Imagine this: The synagogue dating game, one searching family and three different shuls vying for their membership (and their money). If this really was like dating, the shul that brought up money on the first date would lose. And the shul that took things slowly, letting the family get to know it (and getting to know the family) would win. Like dating, shuls need to draw the families in with the wonderful things that they provide to their congregants. Only after the potential members have been wooed do you have the money talk. That way, the family is already so in love with the organization they can’t imagine leaving. Just like dating!
You keep your extreme Harry Potter love on the back burner until your partner likes you so much that it doesn’t faze them to find out that you have all seven novels tattooed on your body (all hypothetical, of course).
Membership dues aside, it is still expensive to be a practicing Jew. From Kosher food, private school tuition, summer camps, b’nai mitzvah tutors and so on. These expenses translate to all facets of Jewish life and organizations. The local Jewish community center is not exempt.
When JCCs were first established, they were really the only places that Jews could hang out together as a community, play basketball, swim, whatever. Now the greater United States (and world) has become a more integrated place and Jews can join all sorts of county clubs and gyms. It is no longer a pressing need to have a Jewish pool (something that Miller mentions) and JCC membership rosters are often dwindling. So it makes sense that their financial burden is growing, especially during this time of recession.

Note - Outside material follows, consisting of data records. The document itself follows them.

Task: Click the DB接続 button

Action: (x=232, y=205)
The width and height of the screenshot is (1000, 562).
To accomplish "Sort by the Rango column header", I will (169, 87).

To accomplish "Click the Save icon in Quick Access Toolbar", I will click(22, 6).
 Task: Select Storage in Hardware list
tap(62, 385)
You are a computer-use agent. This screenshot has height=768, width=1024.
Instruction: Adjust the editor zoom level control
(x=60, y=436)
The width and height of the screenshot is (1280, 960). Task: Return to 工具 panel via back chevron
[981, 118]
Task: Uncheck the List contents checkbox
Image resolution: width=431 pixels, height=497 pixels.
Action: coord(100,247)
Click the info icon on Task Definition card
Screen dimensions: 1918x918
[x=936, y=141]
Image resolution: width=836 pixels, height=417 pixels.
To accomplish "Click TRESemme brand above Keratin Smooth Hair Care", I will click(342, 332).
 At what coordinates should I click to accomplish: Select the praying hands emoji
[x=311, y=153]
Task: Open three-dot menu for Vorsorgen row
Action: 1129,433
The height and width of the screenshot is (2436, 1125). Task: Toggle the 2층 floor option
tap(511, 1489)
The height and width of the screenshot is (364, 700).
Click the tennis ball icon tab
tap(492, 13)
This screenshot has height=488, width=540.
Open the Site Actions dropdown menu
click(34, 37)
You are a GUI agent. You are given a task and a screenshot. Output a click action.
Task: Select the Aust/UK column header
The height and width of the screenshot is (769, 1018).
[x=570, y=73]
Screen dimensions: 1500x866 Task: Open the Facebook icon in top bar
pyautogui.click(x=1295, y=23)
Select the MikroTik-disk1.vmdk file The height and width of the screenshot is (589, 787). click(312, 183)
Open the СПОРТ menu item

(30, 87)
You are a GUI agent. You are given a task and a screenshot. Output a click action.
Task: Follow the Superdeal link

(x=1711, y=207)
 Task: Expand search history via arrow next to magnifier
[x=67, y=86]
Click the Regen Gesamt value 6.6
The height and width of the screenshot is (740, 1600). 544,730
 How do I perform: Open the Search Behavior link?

Few of my Jewish friends and their families belong to their local JCCs. My family doesn’t belong and, while I don’t know the exact reason, I can assume that convenience was one of the main reasons. But the JCCs aren’t the only ones in a financial bind.  Talmud Torah of St. Paul is a prime example. The school was forced to cut programming for the upcoming year after almost closing because of decreased enrollment.
Miller concludes her article with a quote from Arnold Eisen, chancellor of the Jewish Theological Seminary in New York. Eisen said we “have been around for a long time” and “we’ll adjust” and I have to believe that it is true. If we as a people can survive genocide, wars and all the terrible things that may fall upon a people, we can definitely survive some financial strife. Don’t you think?